David Jagielski, a financial analyst writing for The Motley Fool on November 1, 2025, advises investors to exercise caution regarding three rapidly growing technology stocks—Palantir Technologies, Rigetti Computing, and Oklo—citing their “absurdly high valuations” as a significant risk. Jagielski suggests that despite their recent impressive gains, these companies may be trading at inflated prices, potentially limiting future returns for new investors.
Valuation Concerns
Jagielski emphasizes that considering a stock’s valuation is crucial before making investment decisions, warning that buying at elevated levels can introduce significant risk to a portfolio. He illustrates this point with Microsoft, noting that an investment made in January 2000, prior to the dot-com bubble crash, would have yielded a lower return by November 2025 compared to an investment made 16 years later.
While not advocating for market timing, the analyst suggests that avoiding highly priced stocks can be a prudent strategy, recommending instead a focus on more reasonably priced growth opportunities. The three specific stocks highlighted for their “grossly inflated valuations” are Palantir Technologies, Rigetti Computing, and Oklo.
Palantir Technologies
Palantir Technologies, a data analytics company specializing in AI platforms for government and commercial clients, holds a market capitalization of $450 billion. Despite generating strong growth, Jagielski points to its price-to-earnings (P/E) multiple of over 600, with a forward P/E multiple still exceeding 200 based on analyst expectations for the coming year.

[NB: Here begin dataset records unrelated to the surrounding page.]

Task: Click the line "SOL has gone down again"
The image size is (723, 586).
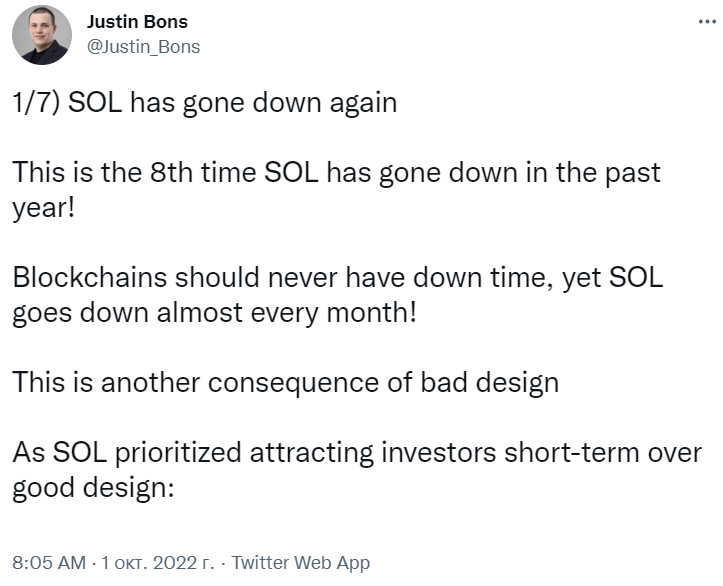Action: coord(233,102)
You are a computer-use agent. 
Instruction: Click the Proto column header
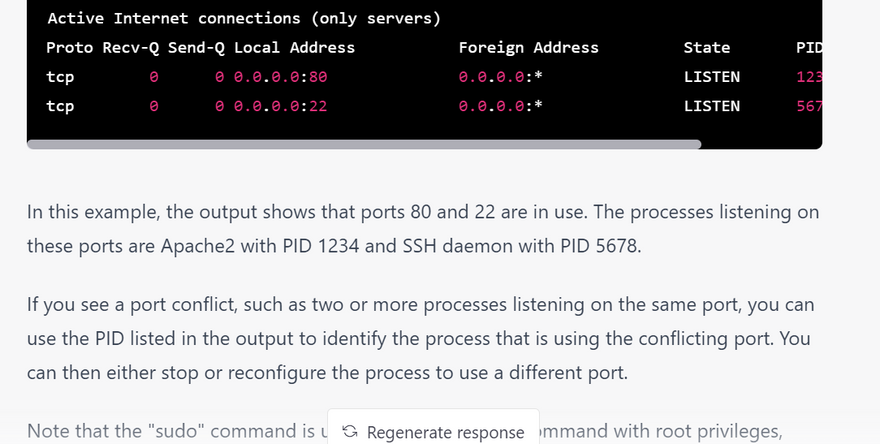click(x=70, y=47)
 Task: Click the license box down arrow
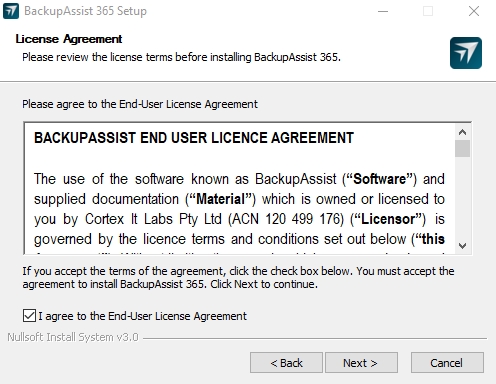[x=462, y=246]
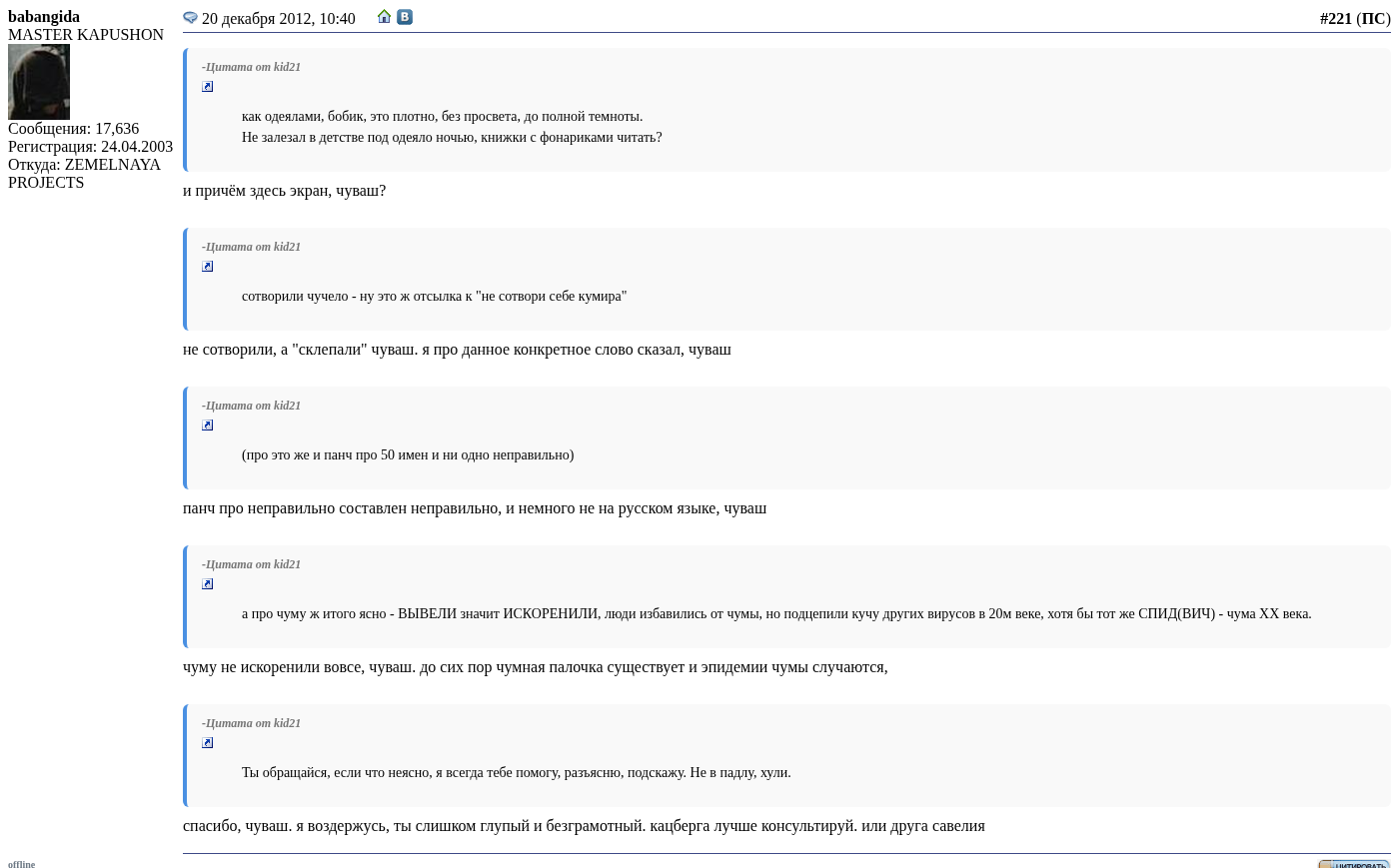Jump to original post from the blankets quote arrow
This screenshot has width=1399, height=868.
point(208,87)
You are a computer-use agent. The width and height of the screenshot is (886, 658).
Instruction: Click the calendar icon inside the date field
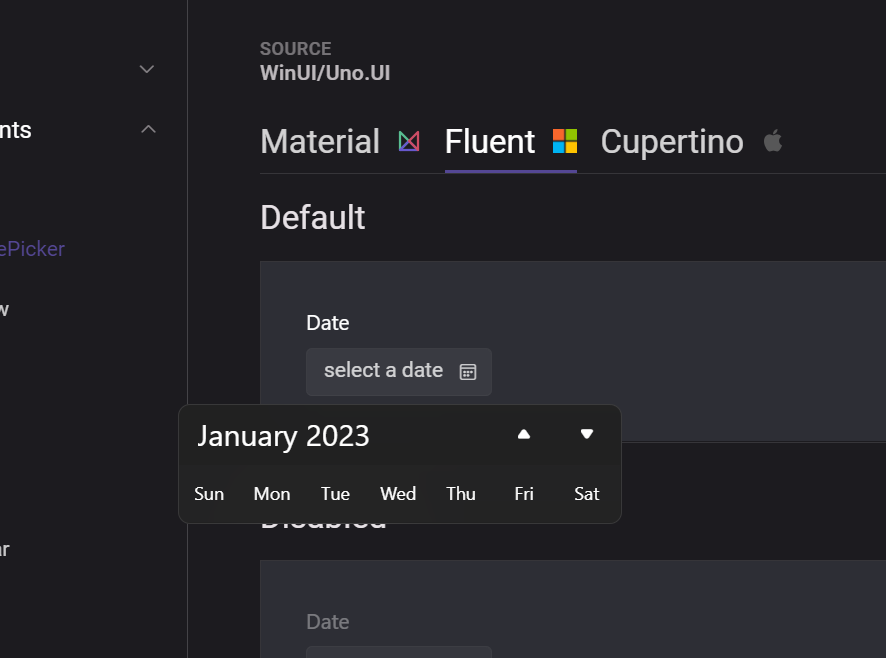click(x=467, y=371)
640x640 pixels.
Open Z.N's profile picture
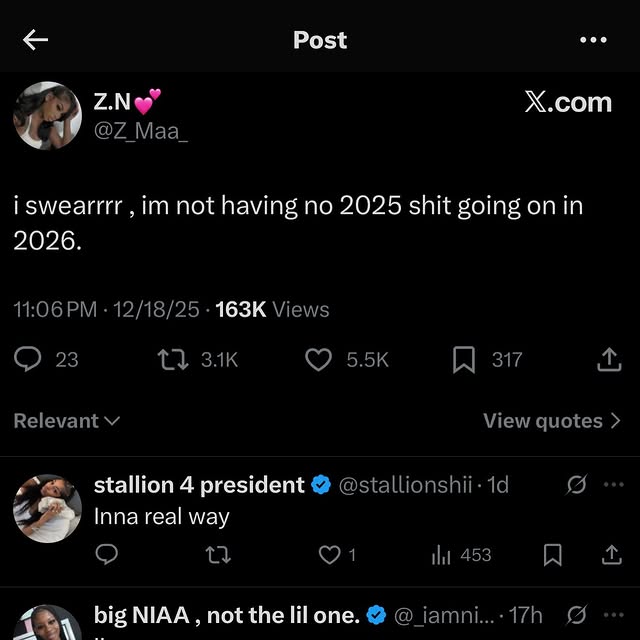47,116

Concerns also arise from potential slowdowns in AI-related spending, with a recent MIT study indicating that 95% of businesses are not seeing substantial returns from their AI investments. Given its high valuation, Palantir’s stock could face significant downside if AI spending enthusiasm wanes.
Rigetti Computing
Rigetti Computing has seen its stock surge by more than 3,200% over the past 12 months, fueled by hype around quantum computing. The company, with a market capitalization of $13 billion, is highlighted as a particularly risky investment due to its unprofitability and minimal revenue, having generated less than $8 million in revenue over the last 12 months.
The stock currently trades at more than 1,100 times its revenue. Rigetti’s shares previously crashed in 2023, falling below $1 from highs above $10, when investor sentiment cooled on quantum computing. The analyst warns that a slight shift in investor sentiment could lead to another significant decline.
Oklo
Oklo is presented as potentially the most egregiously priced among the three, with a market capitalization of approximately $20 billion despite having no revenue on its books. Its stock has skyrocketed over 600% in the past year, driven by AI-related hype and the expectation that it could utilize nuclear waste as fuel to address surging energy demands.
Analysts do not anticipate Oklo to begin generating revenue until the end of 2027. Jagielski characterizes investing in Oklo at its current valuation as more of a gamble than an investment, suggesting a wait-and-see approach given the significant uncertainties surrounding its business model.
Key Takeaways
The analysis underscores the critical role of valuation in investment decisions, particularly for companies experiencing rapid growth driven by speculative excitement. Investors are advised to carefully consider a company’s fundamentals and future prospects against its current market price to avoid the risks associated with highly inflated valuations.